Rusty has a fairly good life. He lives with a family of humans (or Two-legs) that love him. He gets regular feedings, even if it's yucky dry stuff. He even has his own little cat door to come in and out of. Rusty isn't content, however. He dreams of catching mice in the forest not far from his home. When a night's exploration of that forest ends with a confrontation with the wild cats that live without human interference, Rusty readily joins them and their clan. Renamed "Firepaw", the cat learns that he has dropped smack dab into the middle of a war. The clan he has joined is called ThunderClan and is ruled by the magnanimous Bluestar. Other clans like RiverClan, WindClan, and ShadowClan fight continually for dominance over a rapidly dwindling food supply. ThunderClan needs recruits like Firepaw to stay alive, and through their training the new cat is on his way to becoming a warrior. Along the way he must face hunger, dismissal, and learn some shocking truths about the animals he's agreed to join.
Hunter conjures up a well-thought out world in which cats have their own system of governance. This is a kind of "Watership Down", but with drawn out fighting sequences. The cats here act like cats. They don't put on vests and waistcoats and discuss philosophy. They don't stand on their hind legs or use their paws like fingers. These are real animals. For the sake of keeping them alive, Hunter does create a kind of Medicine Cat for each clan, who rubs natural herbs into wounds. That's about as technically adept as these kitties get. At the beginning of the book, the author presents us with two maps of the area where this book takes place. A cat-view map lists everything in their terms. A second human-view map makes it clear where exactly the cats actually are.

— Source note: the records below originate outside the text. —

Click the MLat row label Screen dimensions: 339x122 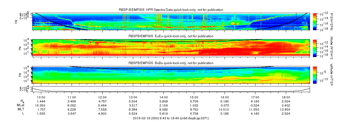point(23,105)
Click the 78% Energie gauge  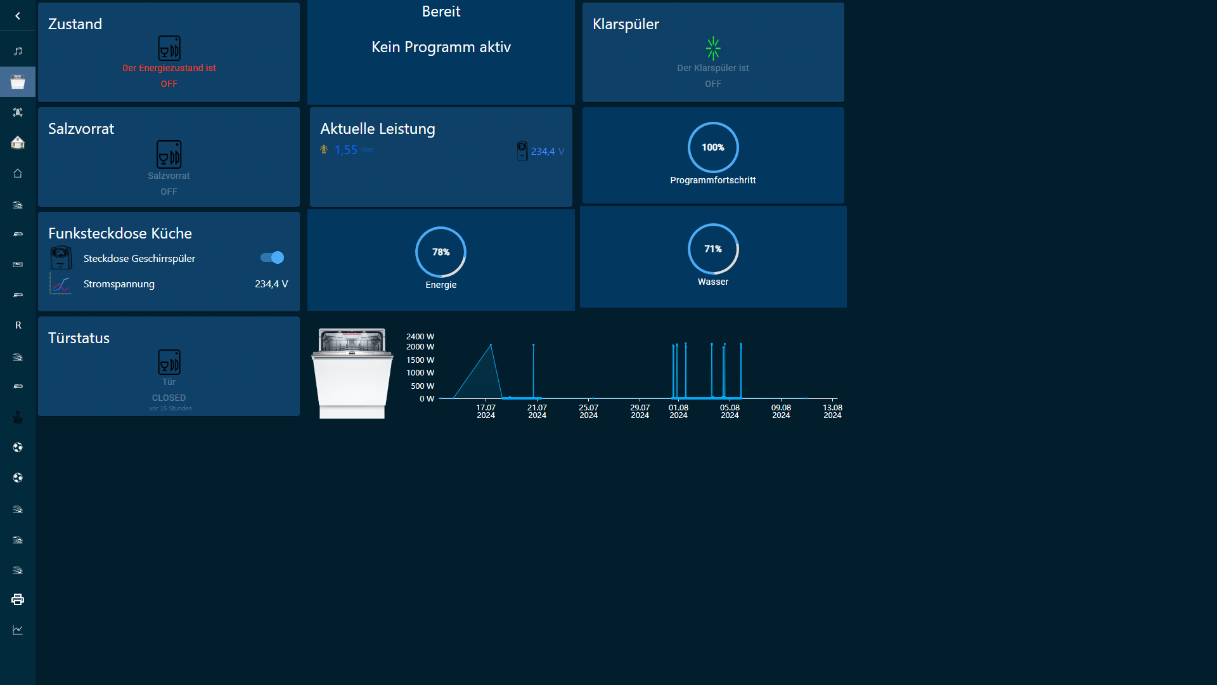point(441,252)
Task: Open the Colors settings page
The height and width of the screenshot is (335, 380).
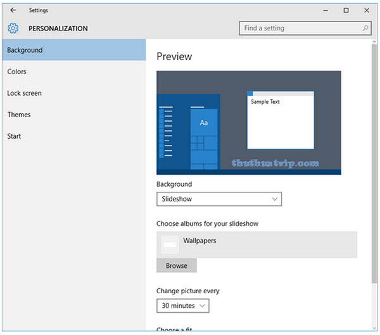Action: coord(17,72)
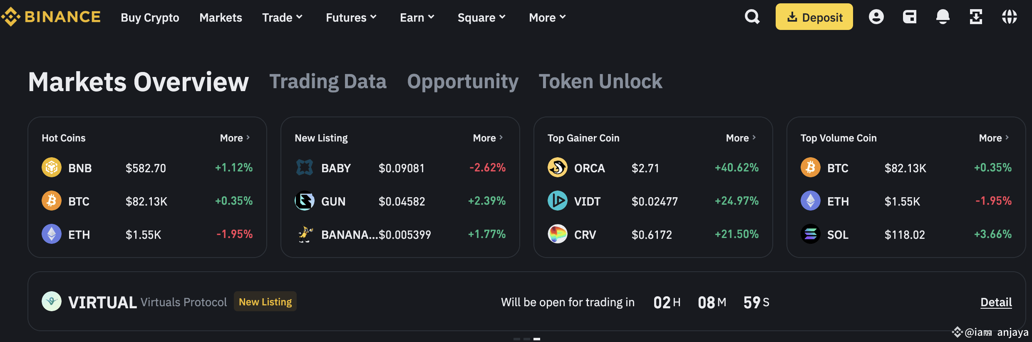Open notifications bell icon

click(x=943, y=17)
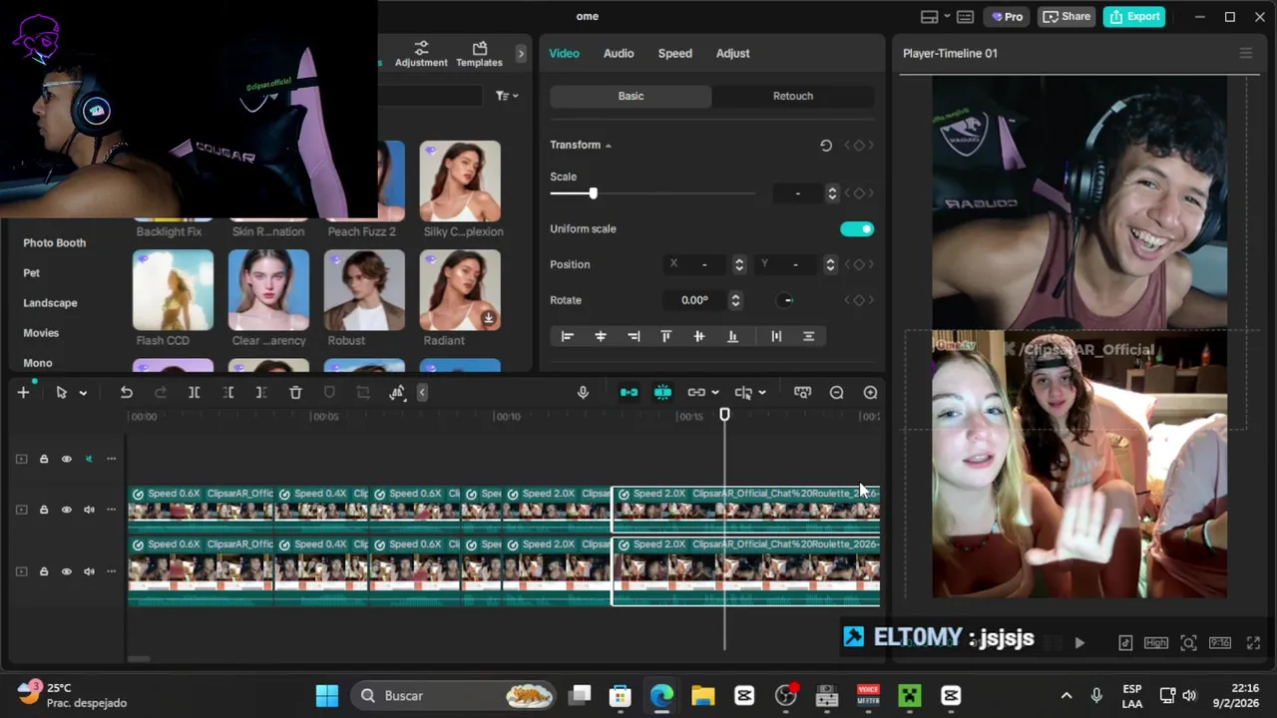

This is not to say that the book isn't downright silly at times. Hunter loves giving these cats somewhat repetitive names like Nightpelt, Smallear, and Longtail. One cat, Lionheart, has the same name as a carebear from the 1980s. Poor planning on Hunter's part. She also falls into a classic children's literature trap. You know that when the main character has a vital piece of information that he should give someone as soon as possible and he says something along the lines of, "Oh good! Now I can tell this person this vital piece of information", that something's going to come up to prevent him. In this case, Firepaw is given to understand that a friend of his may be killed almost immediately. So does he immediately go out and tell the clan's wise leader? Heck no! He's given TWO chances to do so and each time he keeps quiet for obscure plot-centric reasons. That's really the kind of book that this is. It's fun to read, exciting, and with a new meticulously thought out world. It's also rather predictable.
If you've a kid who's a fan of the "Redwall" series but is more interested in animals that don't wear clothing, this is the book for you. Both boys and girls check it out at a fast and furious rate. It's one of the few series out there that both sexes enjoy fully. A better written book than all the "Magic Treehouse" and "Droon" series out there combined but still less good than, say, Avi's, "Poppy" books or "Mrs. Frisby and the Rats of NIMH".